**What you have to do:** Show each line of the rows below that contains the word "width".

[start Data entries]

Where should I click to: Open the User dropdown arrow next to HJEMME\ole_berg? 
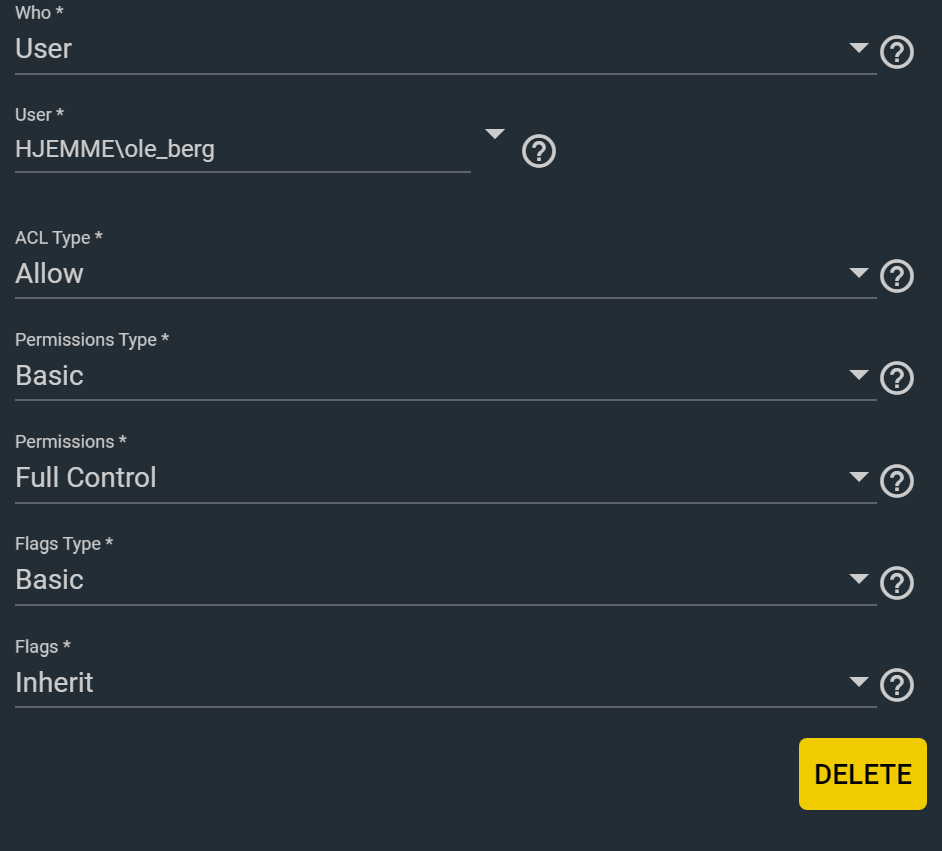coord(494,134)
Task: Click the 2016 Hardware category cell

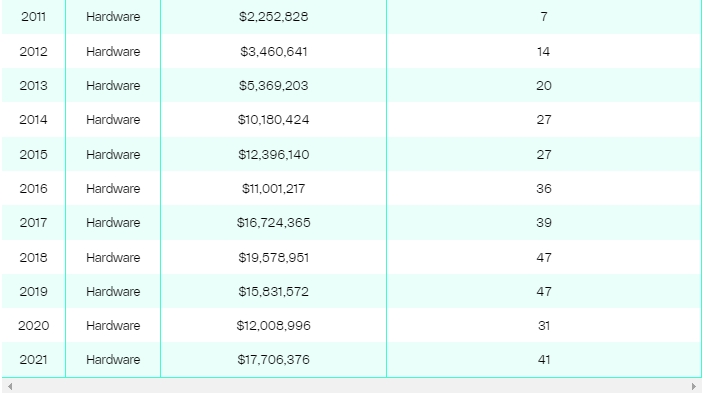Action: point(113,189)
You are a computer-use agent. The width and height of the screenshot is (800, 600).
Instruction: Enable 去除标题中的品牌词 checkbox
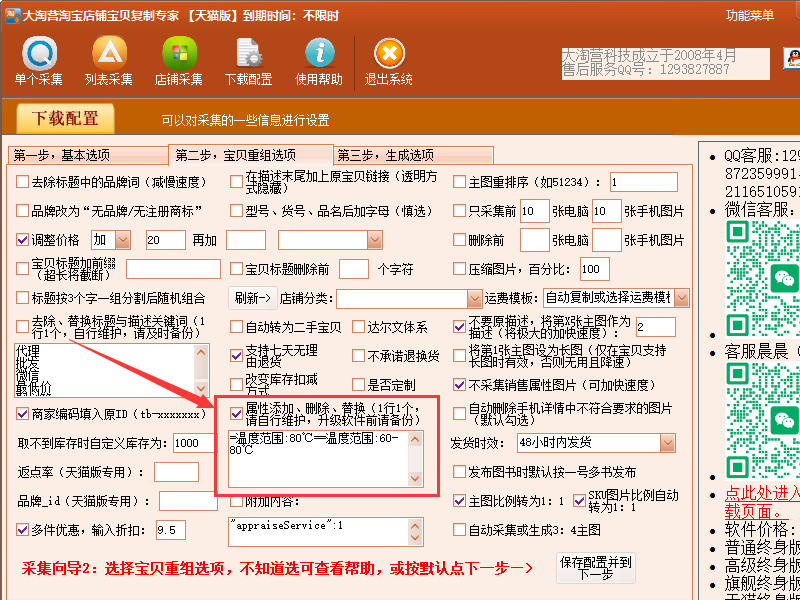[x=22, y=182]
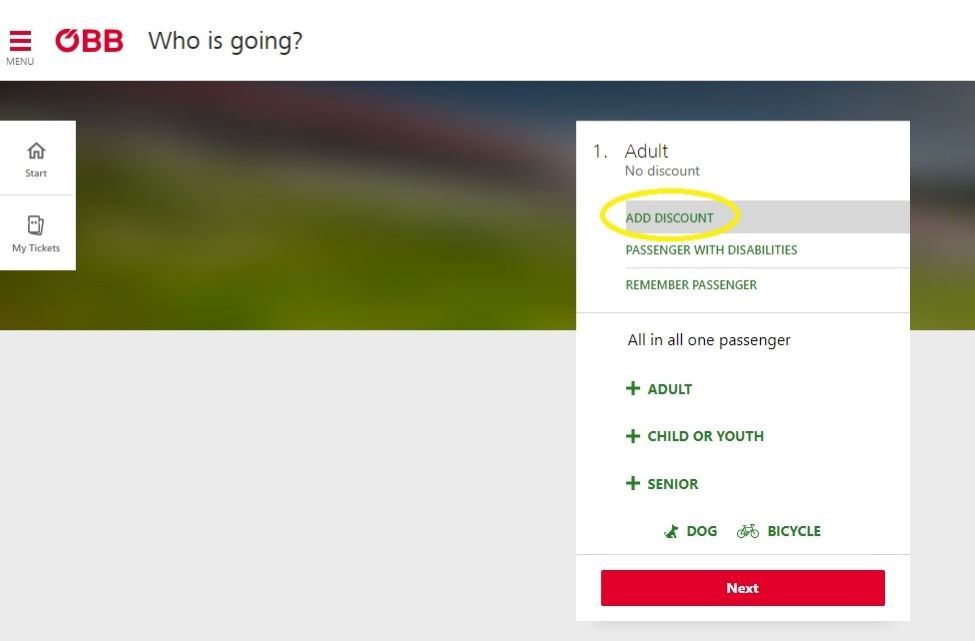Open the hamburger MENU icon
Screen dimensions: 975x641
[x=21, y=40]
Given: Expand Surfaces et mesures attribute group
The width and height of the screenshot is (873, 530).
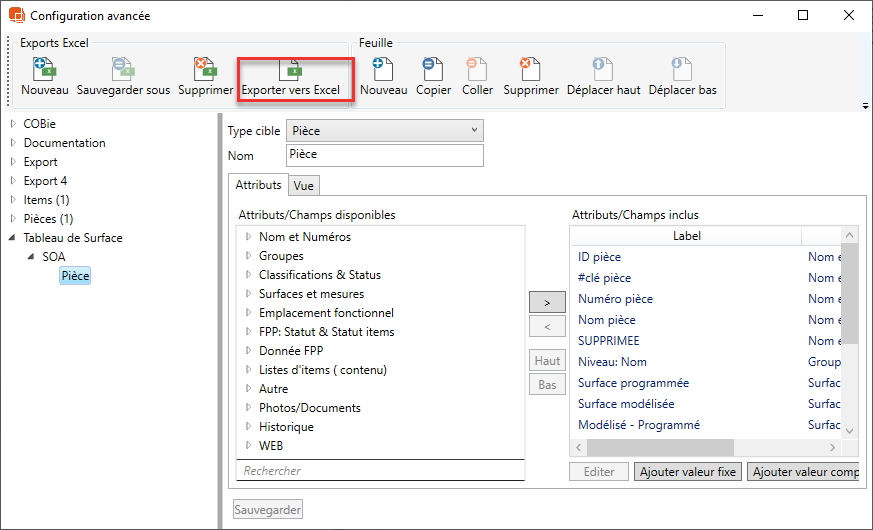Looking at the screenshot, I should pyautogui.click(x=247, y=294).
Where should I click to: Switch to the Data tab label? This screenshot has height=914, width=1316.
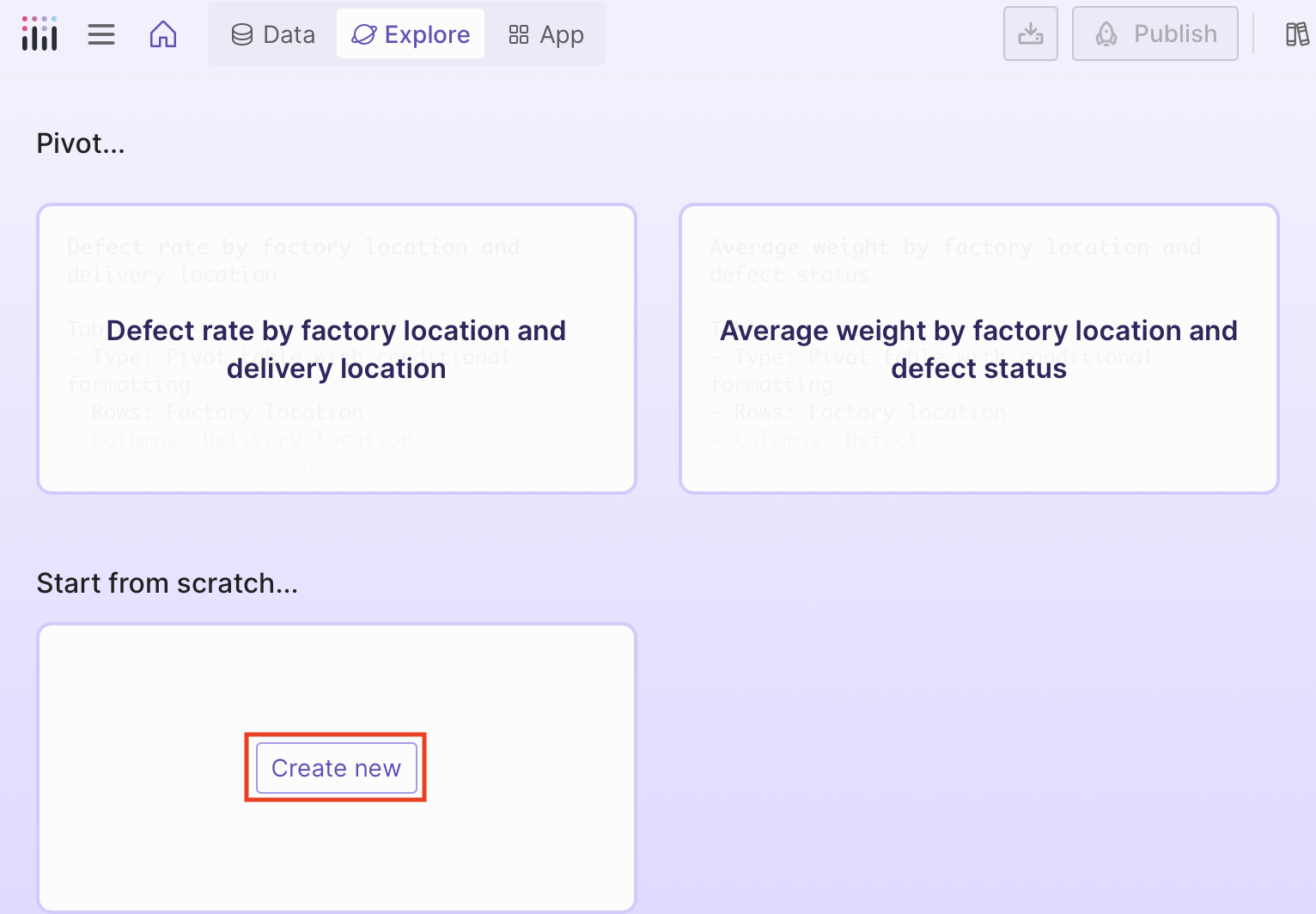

[end Data entries]

**Complete output:**
You are a computer-use agent. The width and height of the screenshot is (800, 600).
The width and height of the screenshot is (873, 530).
Where should I click to: Switch to the Data tab label? This screenshot has height=914, width=1316.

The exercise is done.